Are these the prices that unsuspecting small farmers, and the consumer of foods must continually pay in order for a company that is responsible for millions of deaths to continue to report quarterly profits, and for corporate criminals like Hugh Grant to receive multimillion dollar bonuses?

The TPP is about to change life in Japan forever. Yet, there will be no benefit for the Japanese people. The TPP will only result in importing the corruption of the U.S. government into Japan’s agricultural industry. Japan already has enough problems with the corruption within its own government and is a nation still reeling from the affects of TEPCO and the radiation debacle.

There is significant opposition to the introduction of biotechnology outside the U.S., especially in Japan, the EU, and Australasia. According to the UK’s Soil Association 2008 report, GMOs have cost the U.S. farmer 12 billion in lost exports since 1999. Monsanto, has a large stake in this aspect of agribusiness, but suffered a setback in 2003, the British government released the results of three studies on the effects of GMOs, wherein lasting damage to the environment was predicted if GMOs were introduced. In addition, a British poll showed that 93% felt that not enough was known about the long-term effects of the so-called GMO Frankenstein food products, and 86% said they would not eat it. This popular reaction and these findings forced an effective halt to Monsanto’s research operations in the UK, and in other European nations as well.

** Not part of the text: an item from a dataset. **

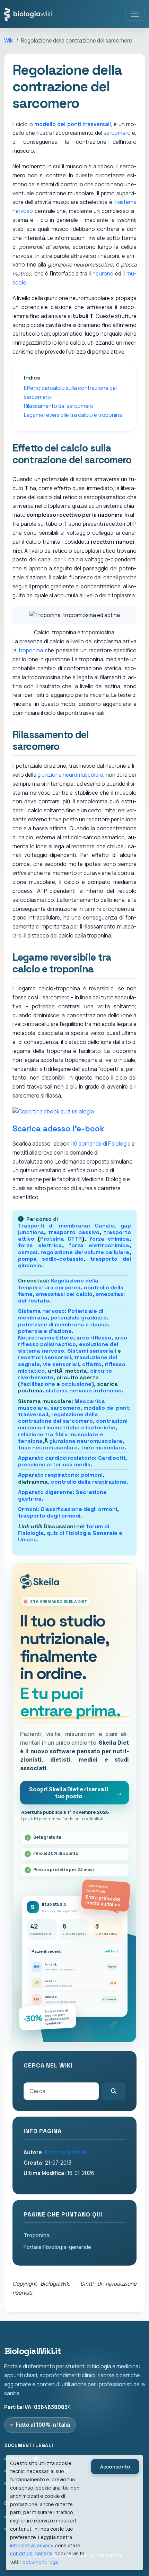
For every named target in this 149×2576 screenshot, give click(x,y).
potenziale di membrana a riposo (63, 1324)
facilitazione (37, 1384)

It would seem imperative for the Japanese TPP negotiators to be aware of the ramifications associated with this aspect of the partnership, and to think carefully before allowing Japanese consumers and the Japanese ecology to be unwittingly exposed to a technology imposed from outside, the effects of which have yet to be objectively and definitively assessed.

Already protests from Sendai to Tokyo have been underway. Recently, 3,000 protesters staged a rally in Tokyo’s Hibiya Park that was organized by agricultural and consumers groups. “If the government announces Japan’s participation in the TPP without building a national consensus, it can only be described as an act of betrayal against its citizens,” their joint statement said.

According to a recent article in the Japan Times, Akira Banzai, who heads the Central Union of Agricultural Cooperatives, accused the government of being high-handed and deliberately only disclosing information that casts Japan’s potential entry into the TPP negotiations in a positive light. “Unless the government gives up on its plan to join the discussions, our fears will persist,” he said.

The Japan Association of Corporate Executives issued a statement the same day urging the government to participate in and advance high-level talks on free-trade agreements, including the TPP.

The renewed momentum among both those in favor of and against the TPP was triggered last week, when Tadashi Okamura, chairman of the Japan Chamber of Commerce and Industry, appealed to trade minister Yukio Edano for the government to arrive at a swift decision on Japan’s participation in the multilateral TPP discussions.

You may remember that Edano was the chief liar communicating to the world that there was no meltdown concerns at Fukushima’s Daiichi nuclear facility. Since that time we have learned that there were already three meltdowns occurring, he was aware of this, but kept lying to the public. Expect Edano to continue in massive distortion when it comes to the TPP, Monsanto, and free trade.

Japan formally announced the nation’s interest in joining the TPP talks as of November 2012. Officials have since held a number of consultations with countries already involved in the negotiations to win their approval over Tokyo’s participation. Recently, those nations, including Canada, and the U.S. have officially invited Japan to become the 12th TPP nation.